───── Exercise materials ─────

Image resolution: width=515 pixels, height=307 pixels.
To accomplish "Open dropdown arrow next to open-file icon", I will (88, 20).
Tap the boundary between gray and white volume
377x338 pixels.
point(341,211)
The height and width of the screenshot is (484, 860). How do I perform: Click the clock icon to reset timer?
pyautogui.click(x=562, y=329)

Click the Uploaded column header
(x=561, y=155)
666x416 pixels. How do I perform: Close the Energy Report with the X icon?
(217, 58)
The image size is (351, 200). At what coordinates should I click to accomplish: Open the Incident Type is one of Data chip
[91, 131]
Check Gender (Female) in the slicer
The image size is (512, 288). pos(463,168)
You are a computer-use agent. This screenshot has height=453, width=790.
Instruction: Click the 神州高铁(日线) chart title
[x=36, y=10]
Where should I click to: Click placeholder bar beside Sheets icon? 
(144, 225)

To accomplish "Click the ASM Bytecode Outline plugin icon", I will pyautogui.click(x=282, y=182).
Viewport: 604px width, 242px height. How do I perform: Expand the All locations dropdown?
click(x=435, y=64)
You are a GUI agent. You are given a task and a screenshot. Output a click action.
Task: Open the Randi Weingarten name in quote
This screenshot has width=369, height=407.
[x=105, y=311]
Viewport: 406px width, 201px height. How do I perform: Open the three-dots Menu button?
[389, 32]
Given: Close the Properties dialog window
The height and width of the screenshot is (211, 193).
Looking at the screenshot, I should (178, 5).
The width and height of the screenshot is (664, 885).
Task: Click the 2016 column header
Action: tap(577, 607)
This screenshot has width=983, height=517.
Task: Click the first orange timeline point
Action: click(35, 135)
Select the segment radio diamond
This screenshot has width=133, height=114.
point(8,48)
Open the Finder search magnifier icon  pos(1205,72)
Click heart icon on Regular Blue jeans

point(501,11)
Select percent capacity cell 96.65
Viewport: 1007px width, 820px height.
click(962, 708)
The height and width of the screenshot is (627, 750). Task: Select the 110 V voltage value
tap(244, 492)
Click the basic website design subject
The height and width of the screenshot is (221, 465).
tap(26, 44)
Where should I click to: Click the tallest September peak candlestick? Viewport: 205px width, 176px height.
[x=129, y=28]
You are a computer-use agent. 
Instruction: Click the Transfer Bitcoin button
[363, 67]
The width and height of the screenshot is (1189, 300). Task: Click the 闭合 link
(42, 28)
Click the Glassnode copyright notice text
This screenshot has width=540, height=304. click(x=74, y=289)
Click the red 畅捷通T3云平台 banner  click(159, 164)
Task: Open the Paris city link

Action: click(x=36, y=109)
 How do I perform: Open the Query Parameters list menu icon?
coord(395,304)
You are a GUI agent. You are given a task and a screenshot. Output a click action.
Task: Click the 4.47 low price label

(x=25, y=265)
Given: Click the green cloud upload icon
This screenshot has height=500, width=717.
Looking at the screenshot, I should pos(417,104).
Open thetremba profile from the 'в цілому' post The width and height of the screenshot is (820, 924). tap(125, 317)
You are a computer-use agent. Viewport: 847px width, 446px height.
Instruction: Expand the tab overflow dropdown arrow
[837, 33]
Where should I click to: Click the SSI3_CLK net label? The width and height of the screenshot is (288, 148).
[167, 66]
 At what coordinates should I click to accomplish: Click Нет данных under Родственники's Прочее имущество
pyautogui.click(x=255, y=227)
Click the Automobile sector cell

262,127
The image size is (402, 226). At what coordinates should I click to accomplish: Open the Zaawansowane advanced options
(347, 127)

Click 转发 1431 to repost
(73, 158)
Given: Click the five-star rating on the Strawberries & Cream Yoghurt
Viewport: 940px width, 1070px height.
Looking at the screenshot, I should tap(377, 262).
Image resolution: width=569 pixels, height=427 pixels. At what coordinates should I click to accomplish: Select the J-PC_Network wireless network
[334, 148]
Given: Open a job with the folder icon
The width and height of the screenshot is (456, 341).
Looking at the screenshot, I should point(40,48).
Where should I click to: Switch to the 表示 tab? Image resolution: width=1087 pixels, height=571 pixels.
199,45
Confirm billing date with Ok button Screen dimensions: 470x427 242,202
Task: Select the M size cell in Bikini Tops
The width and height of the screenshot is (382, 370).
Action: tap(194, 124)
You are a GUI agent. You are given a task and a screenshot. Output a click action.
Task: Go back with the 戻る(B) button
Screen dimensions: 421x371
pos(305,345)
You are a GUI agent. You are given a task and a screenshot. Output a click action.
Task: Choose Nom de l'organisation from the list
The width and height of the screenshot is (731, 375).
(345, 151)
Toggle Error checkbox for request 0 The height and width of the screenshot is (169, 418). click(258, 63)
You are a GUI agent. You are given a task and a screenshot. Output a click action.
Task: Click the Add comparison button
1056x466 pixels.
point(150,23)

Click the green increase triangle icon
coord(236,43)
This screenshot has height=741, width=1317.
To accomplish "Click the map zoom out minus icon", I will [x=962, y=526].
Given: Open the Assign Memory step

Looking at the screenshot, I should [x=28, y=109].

─────

> Exercise description:
Every entry above needs to be quoted exactly.

> Output for this exercise:
Image resolution: width=515 pixels, height=307 pixels.
To accomplish "Open dropdown arrow next to open-file icon", I will (88, 20).
Tap the boundary between gray and white volume
377x338 pixels.
point(341,211)
The height and width of the screenshot is (484, 860). How do I perform: Click the clock icon to reset timer?
pyautogui.click(x=562, y=329)

Click the Uploaded column header
(x=561, y=155)
666x416 pixels. How do I perform: Close the Energy Report with the X icon?
(217, 58)
The image size is (351, 200). At what coordinates should I click to accomplish: Open the Incident Type is one of Data chip
[91, 131]
Check Gender (Female) in the slicer
The image size is (512, 288). pos(463,168)
You are a computer-use agent. This screenshot has height=453, width=790.
Instruction: Click the 神州高铁(日线) chart title
[x=36, y=10]
Where should I click to: Click placeholder bar beside Sheets icon? 
(144, 225)

To accomplish "Click the ASM Bytecode Outline plugin icon", I will pyautogui.click(x=282, y=182).
Viewport: 604px width, 242px height. How do I perform: Expand the All locations dropdown?
click(x=435, y=64)
You are a GUI agent. You are given a task and a screenshot. Output a click action.
Task: Open the Randi Weingarten name in quote
This screenshot has width=369, height=407.
[x=105, y=311]
Viewport: 406px width, 201px height. How do I perform: Open the three-dots Menu button?
[389, 32]
Given: Close the Properties dialog window
The height and width of the screenshot is (211, 193).
Looking at the screenshot, I should (178, 5).
The width and height of the screenshot is (664, 885).
Task: Click the 2016 column header
Action: tap(577, 607)
This screenshot has width=983, height=517.
Task: Click the first orange timeline point
Action: click(35, 135)
Select the segment radio diamond
This screenshot has width=133, height=114.
point(8,48)
Open the Finder search magnifier icon  pos(1205,72)
Click heart icon on Regular Blue jeans

point(501,11)
Select percent capacity cell 96.65
Viewport: 1007px width, 820px height.
click(962, 708)
The height and width of the screenshot is (627, 750). Task: Select the 110 V voltage value
tap(244, 492)
Click the basic website design subject
The height and width of the screenshot is (221, 465).
tap(26, 44)
Where should I click to: Click the tallest September peak candlestick? Viewport: 205px width, 176px height.
[x=129, y=28]
You are a computer-use agent. 
Instruction: Click the Transfer Bitcoin button
[363, 67]
The width and height of the screenshot is (1189, 300). Task: Click the 闭合 link
(42, 28)
Click the Glassnode copyright notice text
This screenshot has width=540, height=304. click(x=74, y=289)
Click the red 畅捷通T3云平台 banner  click(159, 164)
Task: Open the Paris city link

Action: click(x=36, y=109)
 How do I perform: Open the Query Parameters list menu icon?
coord(395,304)
You are a GUI agent. You are given a task and a screenshot. Output a click action.
Task: Click the 4.47 low price label

(x=25, y=265)
Given: Click the green cloud upload icon
This screenshot has height=500, width=717.
Looking at the screenshot, I should pos(417,104).
Open thetremba profile from the 'в цілому' post The width and height of the screenshot is (820, 924). tap(125, 317)
You are a computer-use agent. Viewport: 847px width, 446px height.
Instruction: Expand the tab overflow dropdown arrow
[837, 33]
Where should I click to: Click the SSI3_CLK net label? The width and height of the screenshot is (288, 148).
[167, 66]
 At what coordinates should I click to accomplish: Click Нет данных under Родственники's Прочее имущество
pyautogui.click(x=255, y=227)
Click the Automobile sector cell

262,127
The image size is (402, 226). At what coordinates should I click to accomplish: Open the Zaawansowane advanced options
(347, 127)

Click 转发 1431 to repost
(73, 158)
Given: Click the five-star rating on the Strawberries & Cream Yoghurt
Viewport: 940px width, 1070px height.
Looking at the screenshot, I should tap(377, 262).
Image resolution: width=569 pixels, height=427 pixels. At what coordinates should I click to accomplish: Select the J-PC_Network wireless network
[334, 148]
Given: Open a job with the folder icon
The width and height of the screenshot is (456, 341).
Looking at the screenshot, I should point(40,48).
Where should I click to: Switch to the 表示 tab? Image resolution: width=1087 pixels, height=571 pixels.
199,45
Confirm billing date with Ok button Screen dimensions: 470x427 242,202
Task: Select the M size cell in Bikini Tops
The width and height of the screenshot is (382, 370).
Action: tap(194, 124)
You are a GUI agent. You are given a task and a screenshot. Output a click action.
Task: Go back with the 戻る(B) button
Screen dimensions: 421x371
pos(305,345)
You are a GUI agent. You are given a task and a screenshot. Output a click action.
Task: Choose Nom de l'organisation from the list
The width and height of the screenshot is (731, 375).
(345, 151)
Toggle Error checkbox for request 0 The height and width of the screenshot is (169, 418). click(258, 63)
You are a GUI agent. You are given a task and a screenshot. Output a click action.
Task: Click the Add comparison button
1056x466 pixels.
point(150,23)

Click the green increase triangle icon
coord(236,43)
This screenshot has height=741, width=1317.
To accomplish "Click the map zoom out minus icon", I will [x=962, y=526].
Given: Open the Assign Memory step

Looking at the screenshot, I should [x=28, y=109].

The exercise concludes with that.